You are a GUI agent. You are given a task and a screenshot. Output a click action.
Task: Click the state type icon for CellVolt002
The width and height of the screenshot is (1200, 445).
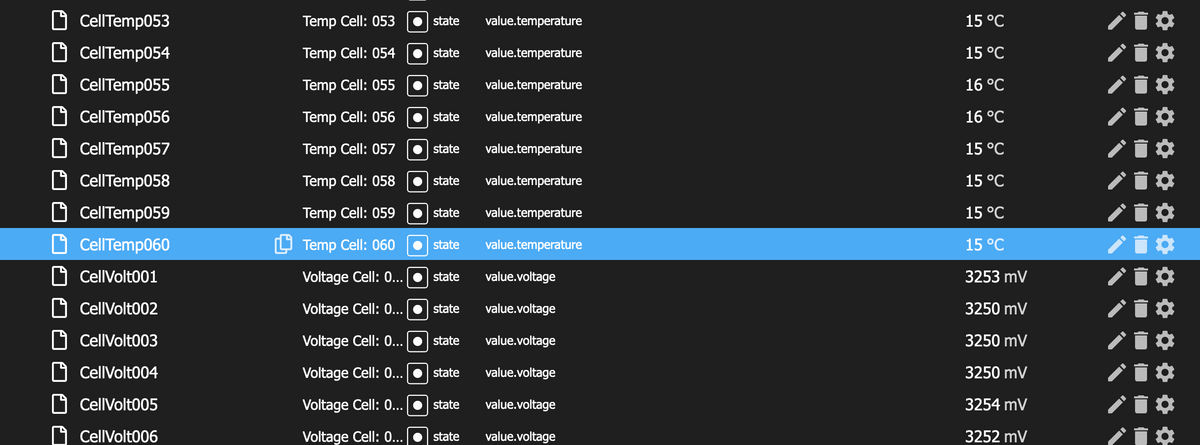pos(418,309)
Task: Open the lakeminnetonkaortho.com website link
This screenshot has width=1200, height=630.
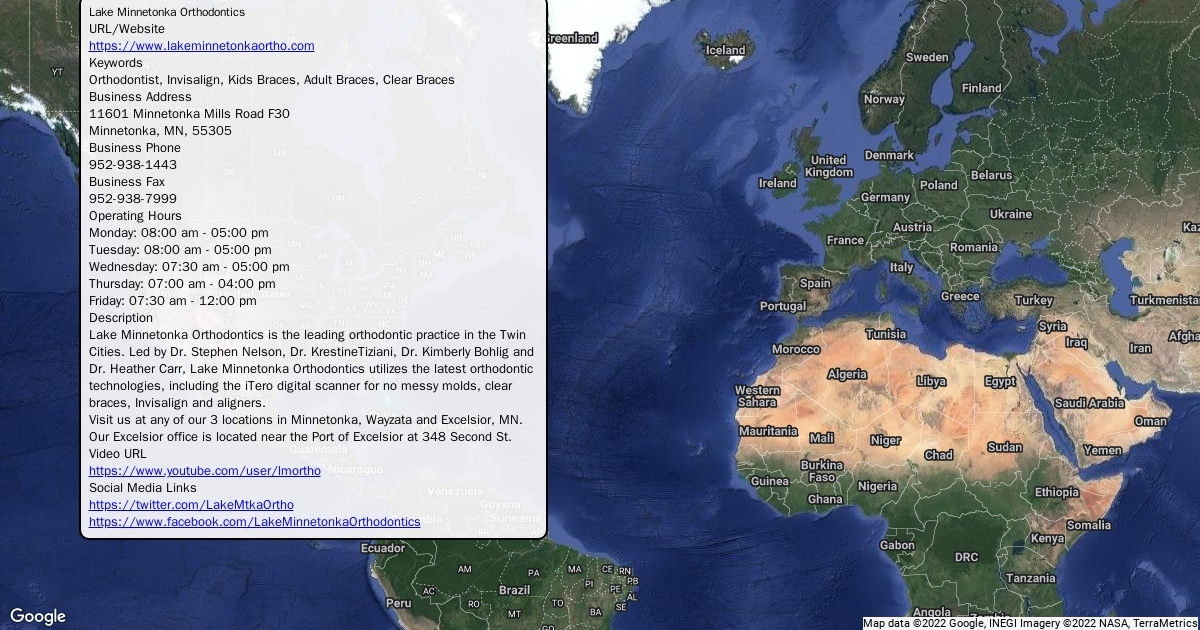Action: 201,46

# # # # # # #

* _Assigned task_
Extract exactly the lines above from the line containing "The width and" through the last one, both ends included, but not the pictures.

* _Response to the exercise_
The width and height of the screenshot is (1200, 445).
pos(418,309)
Task: Open the lakeminnetonkaortho.com website link
This screenshot has width=1200, height=630.
Action: 201,46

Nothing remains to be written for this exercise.